C. Não pode a Fazenda Pública conformar-se com tal entendimento na medida em que resulta da lei civil, nomeadamente do art. 408º conjugado com o 875º, ambos do Código Civil, que a transmissão do direito real de propriedade opera por mero efeito do contrato, materializado em escritura pública.

D. Por outro lado, a procuração é o negócio jurídico unilateral pelo que alguém atribui a outrém, voluntariamente, poderes representativos, produzindo-se os seus efeitos na esfera jurídica do representado (arts. 262º e 258º). Independentemente de se tratar de um mandato irrevogável, o mandatário ficou apto a agir sempre e só por conta dos mandantes.

E. Assim, apesar da existência do contrato-promessa e da procuração, os efeitos jurídicos da alienação do direito real de propriedade produziram-se, nos termos da lei civil, na esfera dos mandantes.

F. Portanto, não lograram os impugnantes provar, como lhes cabia, que se encontravam desvinculados do negócio celebrado pelo mandatário, nem que não receberam o preço.

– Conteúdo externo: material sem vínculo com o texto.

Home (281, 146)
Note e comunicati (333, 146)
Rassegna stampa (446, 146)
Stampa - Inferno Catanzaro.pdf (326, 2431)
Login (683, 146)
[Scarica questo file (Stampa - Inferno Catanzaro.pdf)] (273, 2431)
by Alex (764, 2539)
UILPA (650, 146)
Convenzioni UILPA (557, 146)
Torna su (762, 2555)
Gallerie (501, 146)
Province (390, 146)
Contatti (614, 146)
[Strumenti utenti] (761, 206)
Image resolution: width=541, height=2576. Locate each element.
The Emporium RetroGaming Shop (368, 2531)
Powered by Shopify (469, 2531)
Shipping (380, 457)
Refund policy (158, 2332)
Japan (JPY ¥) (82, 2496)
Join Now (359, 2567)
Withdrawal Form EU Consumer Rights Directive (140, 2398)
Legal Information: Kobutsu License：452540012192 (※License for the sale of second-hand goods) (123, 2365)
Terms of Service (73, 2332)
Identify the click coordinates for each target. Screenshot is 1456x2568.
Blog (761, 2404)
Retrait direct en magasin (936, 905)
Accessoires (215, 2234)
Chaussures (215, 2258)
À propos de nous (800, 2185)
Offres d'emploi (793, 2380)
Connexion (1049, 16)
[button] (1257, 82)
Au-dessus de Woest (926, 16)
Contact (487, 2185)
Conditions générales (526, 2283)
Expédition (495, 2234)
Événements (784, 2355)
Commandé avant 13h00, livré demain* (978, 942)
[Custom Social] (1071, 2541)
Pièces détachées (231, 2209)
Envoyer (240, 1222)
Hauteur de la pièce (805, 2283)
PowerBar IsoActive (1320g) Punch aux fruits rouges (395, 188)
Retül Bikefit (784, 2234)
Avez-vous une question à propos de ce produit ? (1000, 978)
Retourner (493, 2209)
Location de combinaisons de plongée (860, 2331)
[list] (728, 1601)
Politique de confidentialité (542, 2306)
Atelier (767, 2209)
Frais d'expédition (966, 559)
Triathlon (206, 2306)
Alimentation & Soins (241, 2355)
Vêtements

G. Tendo por base este enquadramento jurídico-civilista e factual, não alcançamos a justeza da aplicação ao caso da interpretação por via da substância económica.

H. Em sede de interpretação e aplicação de normas tributárias ressalta clara a preocupação de expressar a ideia de que sempre que se utilizem conceitos e termos próprios de outros ramos de direito, deverá a interpretação dos mesmos respeitar o sentido que aí têm, nos termos do nº 2 do art. 11º da LGT.

I. Ora, os números 2 e 3 do art. 11º são de aplicação sucessiva, i.é, apenas em caso de impossibilidade de aplicação do nº 2 se chama à colação o nº 3, de forma que nunca subsiste contradição entre ambos, por o nº 3 ter natureza meramente residual.

J. Assim, deve entender-se que o direito tributário utiliza os conceitos elaborados por outros ramos de direito no mesmo sentido que aí têm, não tendo o intérprete-aplicador a faculdade de os alterar, a pretexto de naquele ramo de direito se atender primordialmente à substância económica.

K. Pelo que, só podemos concluir pela existência de facto tributário que decorre directa e exclusivamente da outorga da escritura de compra e venda, em 14 de Janeiro de 2000, com a transferência da propriedade e entrega do respectivo preço, uma vez que é este o contrato que produz os efeitos da transmissão civil do direito de propriedade e que terá relevância fiscal por força do nº 2 do art. 11º.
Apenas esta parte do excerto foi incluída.